§ EARL FORTESCUE
asked Her Majesty's Government, Whether they will object to complete their admirable improvement at Hyde Park Corner by opening a second carriage exit close to the lodge opposite Apsley House, as there is already a second carriage entrance there for the westward traffic; or, still better, making that a second carriage entrance, and the present second carriage entrance an exit on account of the rule of the road? He congratulated the Government on the great improvement which they had effected; and he hoped they would complete that improvement by providing a second carriage exit, for which there was ample room. There was space for a carriage way of 10 feet wide, like those through the three arches, with a footway on one side.
§ EARL CADOGAN
said, he cordially joined with the noble Earl in his con- 933 gratulation of the Government upon the admirable and substantial improvement they had effected at Hyde Park Corner, and in the suggestion which he had made; but he would like to embrace that opportunity of asking the noble Lord whether the Chief Commissioner of Works contemplated taking any steps to obviate the congestion of traffic between Hamilton Place and Piccadilly? Now was the time when such steps could be taken by the Department, either by widening Piccadilly or by some other means; and without this were done the improvement which had been made would be inadequate.
§ VISCOUNT SIDMOUTH
asked whether the Government would postpone their decision in reference to the final disposition of the Duke of Wellington's statue until after the Notice on the Paper—but without a date—by the noble and gallant Lord (Lord Strathnairn) should have been disposed of, as the noble and gallant Lord was a great authority on the subject?

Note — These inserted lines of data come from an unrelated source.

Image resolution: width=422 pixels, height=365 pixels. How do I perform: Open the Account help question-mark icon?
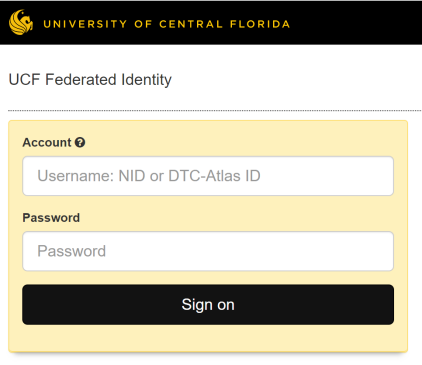(x=80, y=142)
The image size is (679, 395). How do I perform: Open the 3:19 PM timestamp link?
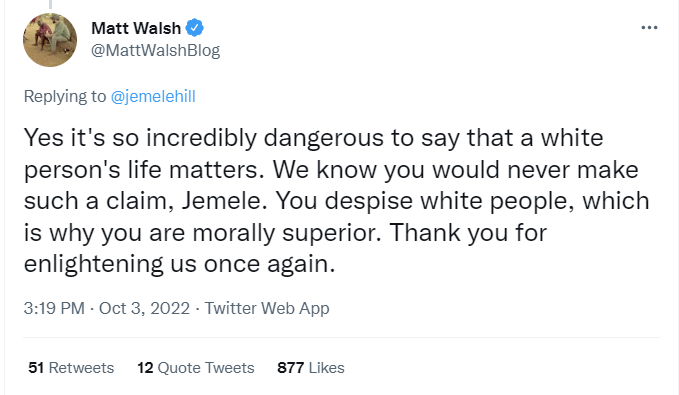[x=54, y=308]
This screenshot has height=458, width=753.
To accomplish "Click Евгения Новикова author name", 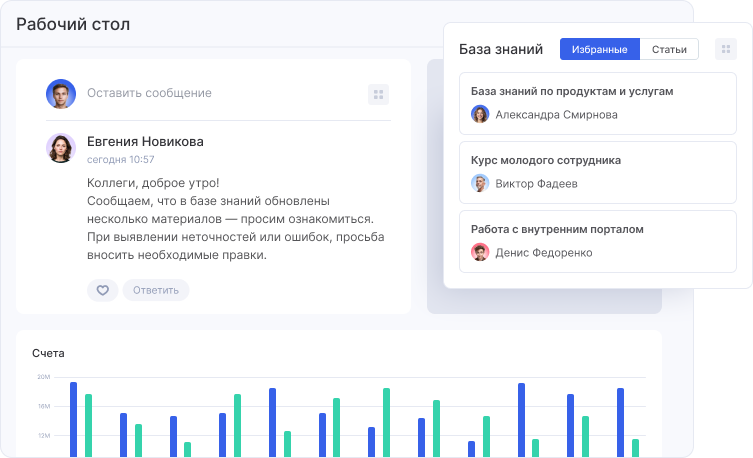I will pos(145,141).
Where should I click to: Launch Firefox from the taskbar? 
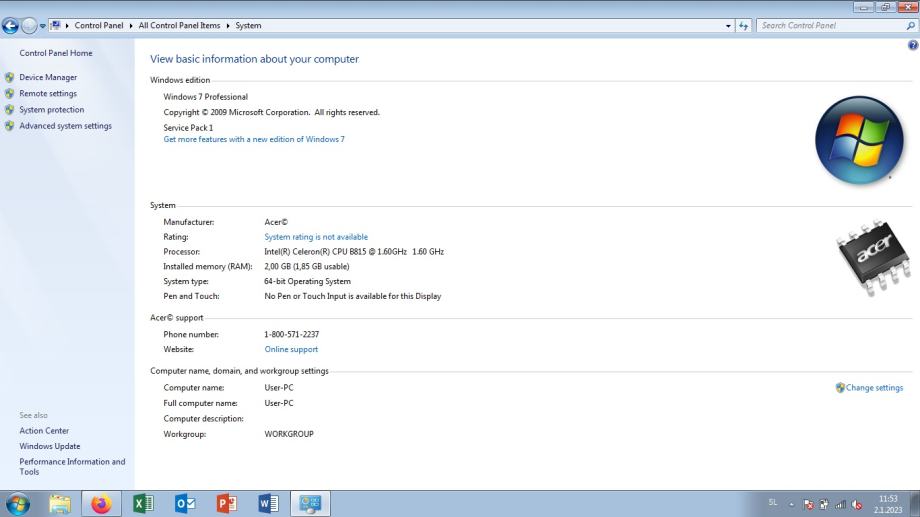pyautogui.click(x=101, y=504)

§ THE EARL OF REDESDALE (CHAIRMAN OF COMMITTEES)
said, that the Notice had recently been placed on the Paper for Thursday.
§ LORD SUDELEY
The question of making a second carriage exit from Hyde Park, opposite Apsley House, has been for some time under the consideration of the Office of Works. They have also received a very large number of other suggestions and recommendations, some practical and some very unpractical. The First Commissioner does not, however, propose to make any other alteration at Hyde Park Corner until sufficient experience has been obtained during the next few months of the result of the great alteration and improvement which have lately been carried out. In any case it would be necessary to obtain further money, and no additional Vote is intended to be taken this year. As regards the congestion of Hamilton Place, it is, no doubt, perfectly true that some accumulation of traffic exists there; but the noble Earl must admit that it is considerably less than it was before Hyde Park Corner was thrown open. The First Commissioner is watching the subject very carefully, though he does not see his way to make any proposal at present. The congestion might be very considerably altered if the Metropolitan Board of Works were to see their way 934 to open another through route from the north to Piccadilly. There are at present only two, and a large portion of the traffic is thrown on to Hamilton Place. As the Notice on the subject of the Duke of Wellington's statue is coming before your Lordships on Thursday, I will defer my remarks upon it till that day.
§ House adjourned at Five o'clock, till To-morrow, a quarter past Ten o'clock.